EXERCISE INPUTS ->
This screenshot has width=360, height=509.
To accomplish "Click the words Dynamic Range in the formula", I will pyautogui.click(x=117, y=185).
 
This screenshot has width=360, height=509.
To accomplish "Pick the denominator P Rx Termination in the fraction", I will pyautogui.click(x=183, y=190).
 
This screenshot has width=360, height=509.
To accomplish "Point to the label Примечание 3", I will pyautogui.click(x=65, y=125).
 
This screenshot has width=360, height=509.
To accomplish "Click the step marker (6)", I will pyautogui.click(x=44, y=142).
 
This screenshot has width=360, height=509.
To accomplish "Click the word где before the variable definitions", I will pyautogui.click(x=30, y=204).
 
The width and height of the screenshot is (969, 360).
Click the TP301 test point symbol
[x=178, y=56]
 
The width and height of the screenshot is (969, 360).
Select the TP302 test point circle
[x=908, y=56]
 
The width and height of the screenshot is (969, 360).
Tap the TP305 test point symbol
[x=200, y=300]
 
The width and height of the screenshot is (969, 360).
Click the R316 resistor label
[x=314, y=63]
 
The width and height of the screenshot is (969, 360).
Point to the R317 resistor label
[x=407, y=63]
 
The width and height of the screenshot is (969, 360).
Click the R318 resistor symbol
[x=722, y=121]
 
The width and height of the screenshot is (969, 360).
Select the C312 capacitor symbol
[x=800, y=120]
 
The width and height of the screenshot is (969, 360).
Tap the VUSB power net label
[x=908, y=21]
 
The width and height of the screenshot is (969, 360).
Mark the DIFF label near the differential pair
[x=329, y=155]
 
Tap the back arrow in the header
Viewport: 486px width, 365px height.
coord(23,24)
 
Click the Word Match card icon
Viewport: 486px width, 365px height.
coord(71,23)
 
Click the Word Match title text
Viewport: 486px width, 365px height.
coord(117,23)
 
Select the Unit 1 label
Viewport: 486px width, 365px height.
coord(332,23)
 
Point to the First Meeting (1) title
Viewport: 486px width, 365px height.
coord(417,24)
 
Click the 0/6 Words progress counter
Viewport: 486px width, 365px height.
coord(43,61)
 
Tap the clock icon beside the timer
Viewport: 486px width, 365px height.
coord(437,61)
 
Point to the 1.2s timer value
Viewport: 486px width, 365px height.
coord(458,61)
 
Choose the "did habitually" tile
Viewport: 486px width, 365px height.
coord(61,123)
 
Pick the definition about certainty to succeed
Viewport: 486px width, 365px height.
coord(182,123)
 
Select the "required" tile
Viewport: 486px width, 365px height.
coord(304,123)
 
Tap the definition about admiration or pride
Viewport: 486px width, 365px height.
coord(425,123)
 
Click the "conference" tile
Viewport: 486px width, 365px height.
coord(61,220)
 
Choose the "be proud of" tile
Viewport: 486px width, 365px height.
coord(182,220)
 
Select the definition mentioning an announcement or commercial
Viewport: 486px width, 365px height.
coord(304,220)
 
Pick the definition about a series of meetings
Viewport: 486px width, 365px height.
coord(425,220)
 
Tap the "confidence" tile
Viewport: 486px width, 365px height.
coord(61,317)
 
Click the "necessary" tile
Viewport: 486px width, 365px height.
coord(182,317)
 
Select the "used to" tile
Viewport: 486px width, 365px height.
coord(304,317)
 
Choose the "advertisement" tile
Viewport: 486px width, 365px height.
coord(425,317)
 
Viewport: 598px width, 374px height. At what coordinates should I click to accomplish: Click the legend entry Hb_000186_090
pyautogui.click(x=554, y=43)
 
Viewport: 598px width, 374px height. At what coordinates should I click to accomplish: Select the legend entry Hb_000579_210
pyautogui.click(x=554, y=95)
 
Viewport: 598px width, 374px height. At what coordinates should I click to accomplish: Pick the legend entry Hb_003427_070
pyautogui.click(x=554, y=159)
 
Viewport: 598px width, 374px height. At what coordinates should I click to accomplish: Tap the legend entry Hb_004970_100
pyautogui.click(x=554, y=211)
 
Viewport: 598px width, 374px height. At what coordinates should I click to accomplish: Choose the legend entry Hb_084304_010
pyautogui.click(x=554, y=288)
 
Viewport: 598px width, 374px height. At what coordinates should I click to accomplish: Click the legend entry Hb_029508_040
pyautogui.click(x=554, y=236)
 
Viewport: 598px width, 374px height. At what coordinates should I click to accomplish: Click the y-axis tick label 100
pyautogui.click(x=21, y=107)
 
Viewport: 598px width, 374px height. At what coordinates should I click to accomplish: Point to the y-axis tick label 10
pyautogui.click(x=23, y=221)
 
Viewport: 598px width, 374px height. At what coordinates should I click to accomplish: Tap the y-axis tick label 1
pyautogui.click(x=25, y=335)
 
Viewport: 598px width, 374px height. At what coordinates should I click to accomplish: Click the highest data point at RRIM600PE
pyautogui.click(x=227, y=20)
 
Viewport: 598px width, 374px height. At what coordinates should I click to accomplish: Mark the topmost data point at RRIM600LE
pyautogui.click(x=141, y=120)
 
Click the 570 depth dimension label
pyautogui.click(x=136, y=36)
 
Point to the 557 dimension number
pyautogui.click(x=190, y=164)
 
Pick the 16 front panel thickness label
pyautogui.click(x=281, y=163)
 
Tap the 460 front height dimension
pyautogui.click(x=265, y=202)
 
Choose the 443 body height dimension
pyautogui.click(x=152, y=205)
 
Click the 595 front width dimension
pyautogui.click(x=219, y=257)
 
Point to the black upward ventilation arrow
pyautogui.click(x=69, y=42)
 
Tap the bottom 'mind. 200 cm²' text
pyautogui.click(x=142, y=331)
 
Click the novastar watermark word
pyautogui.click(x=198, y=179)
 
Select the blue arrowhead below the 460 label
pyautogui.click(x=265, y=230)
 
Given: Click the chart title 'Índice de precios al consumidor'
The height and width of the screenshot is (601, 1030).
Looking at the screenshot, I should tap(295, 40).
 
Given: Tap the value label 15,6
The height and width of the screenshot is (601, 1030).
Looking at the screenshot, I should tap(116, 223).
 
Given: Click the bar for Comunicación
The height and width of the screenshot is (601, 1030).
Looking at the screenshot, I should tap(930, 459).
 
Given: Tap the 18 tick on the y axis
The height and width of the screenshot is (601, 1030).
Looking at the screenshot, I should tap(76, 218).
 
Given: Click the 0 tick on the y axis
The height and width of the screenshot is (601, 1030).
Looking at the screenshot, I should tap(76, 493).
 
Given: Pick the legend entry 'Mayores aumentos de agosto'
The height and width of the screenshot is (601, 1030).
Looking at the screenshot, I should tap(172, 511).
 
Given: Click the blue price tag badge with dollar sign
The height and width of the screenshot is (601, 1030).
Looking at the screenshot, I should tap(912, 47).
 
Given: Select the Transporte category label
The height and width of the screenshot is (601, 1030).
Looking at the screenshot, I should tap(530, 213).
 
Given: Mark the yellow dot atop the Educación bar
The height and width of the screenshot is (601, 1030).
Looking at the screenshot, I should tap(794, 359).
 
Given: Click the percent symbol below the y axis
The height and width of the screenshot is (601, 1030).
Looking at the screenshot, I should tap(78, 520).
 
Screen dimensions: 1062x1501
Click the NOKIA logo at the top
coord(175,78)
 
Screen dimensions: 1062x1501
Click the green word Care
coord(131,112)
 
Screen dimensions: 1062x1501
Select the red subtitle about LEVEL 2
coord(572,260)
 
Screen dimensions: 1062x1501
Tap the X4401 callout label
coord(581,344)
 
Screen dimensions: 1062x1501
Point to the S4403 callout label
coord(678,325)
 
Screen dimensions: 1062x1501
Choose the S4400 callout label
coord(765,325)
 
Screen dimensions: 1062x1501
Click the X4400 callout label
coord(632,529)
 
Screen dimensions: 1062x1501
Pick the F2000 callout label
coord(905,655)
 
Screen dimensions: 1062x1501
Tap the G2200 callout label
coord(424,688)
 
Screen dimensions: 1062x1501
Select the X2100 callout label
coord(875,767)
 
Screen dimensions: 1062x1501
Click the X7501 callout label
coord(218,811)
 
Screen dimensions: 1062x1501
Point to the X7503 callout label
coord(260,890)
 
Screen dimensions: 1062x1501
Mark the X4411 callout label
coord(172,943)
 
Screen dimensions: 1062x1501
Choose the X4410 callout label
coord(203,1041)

WORK TO BE COMPLETED ->
Find each line in the entries above that contains the word "Looking", and copy every one of those lines.

TASK RESULT ->
Looking at the screenshot, I should tap(295, 40).
Looking at the screenshot, I should tap(116, 223).
Looking at the screenshot, I should tap(930, 459).
Looking at the screenshot, I should tap(76, 218).
Looking at the screenshot, I should tap(76, 493).
Looking at the screenshot, I should tap(172, 511).
Looking at the screenshot, I should tap(912, 47).
Looking at the screenshot, I should tap(530, 213).
Looking at the screenshot, I should tap(794, 359).
Looking at the screenshot, I should tap(78, 520).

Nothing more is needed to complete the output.